Free sugars are added sugars as well as sugars naturally present in fruit juice and fruit juice concentrates. Once removed from whole fruit, these sugars are “free” to be added to foods for sweetening purposes.
Use daily value (DV) percentages
The DV percentages, on the right-hand side of the Nutrition Facts table, are useful to get a sense of how much of a nutrient is in one serving of the product.
Five per cent or less of the DV is considered a little and 15 per cent or more is considered a lot.
A low per cent DV is a good thing for nutrients you want to limit (eg, sodium, sugars). For nutrients you may want to consume more of (eg, fiber, potassium, calcium), look for higher DV percentages.
Daily values are based on recommended daily intakes, which are age- and gender-specific daily nutrient requirements. For saturated fat, trans fat and sodium, consider these DVs as upper intake limits.
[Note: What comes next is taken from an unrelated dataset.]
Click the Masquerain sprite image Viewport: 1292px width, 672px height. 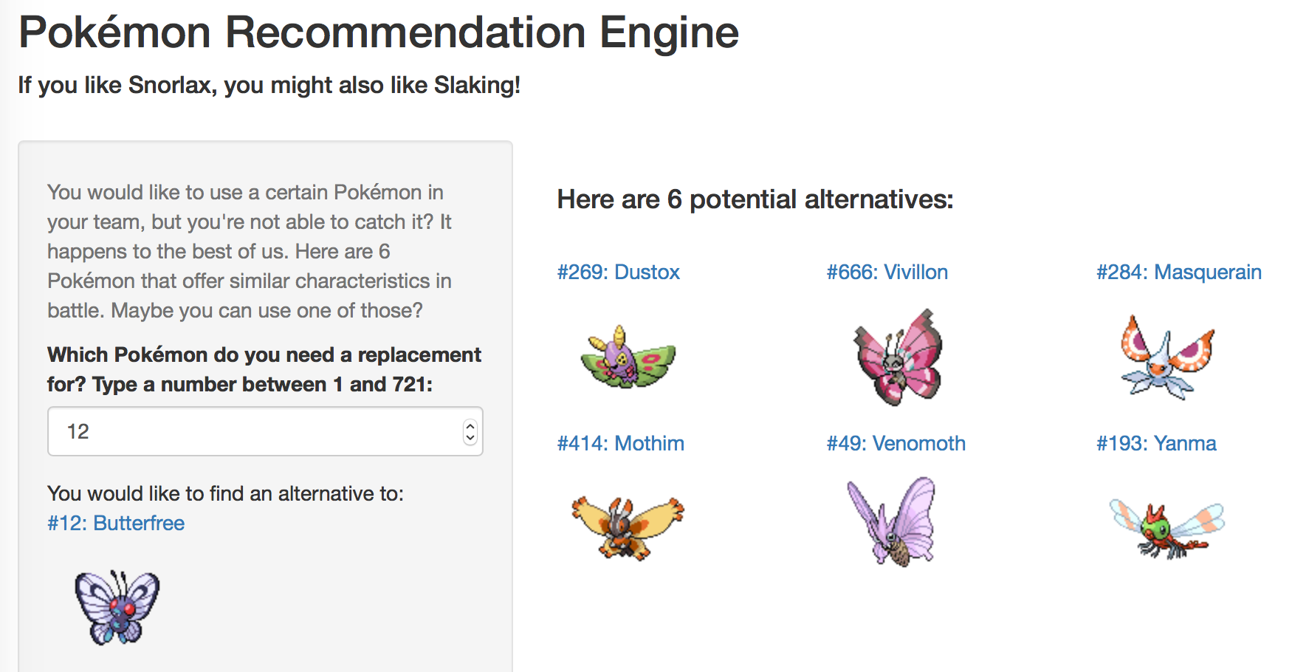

The DV for total sugars has been set at 100 g, an amount that’s consistent with a healthy diet where most of the total sugars come from fruits, vegetables and unsweetened dairy.
Read the ingredient list
Ingredients are listed in descending order by weight. The first or heaviest ingredient is what the product contains the most of.
The ingredient list has been updated so that all free sugar ingredients are grouped together under the common name “Sugars”. The placement of Sugars in the ingredient list will depend on the total weight of the combined sugar ingredients.
The list of ingredients gives an overall sense of a product’s nutritional quality. Ideally, choose products that list whole foods as the first three ingredients.
Don’t be fooled by ingredients that sound healthier than they are such as wheat flour (refined white flour), fruit juice concentrate (a free sugar) and brown rice syrup (a free sugar).
think big picture
Tea Nutrition Facts box and ingredients list provide useful information to help you make healthier food choices, but don’t get too bogged down with certain numbers or percentages.
Consider the overall nutritional quality of food products, too, especially for ones that are part of your regular diet.
Just because one product has fewer calories or carbohydrates, for example, doesn’t mean that it’s a good source of beneficial nutrients or that it doesn’t contain unwanted ingredients.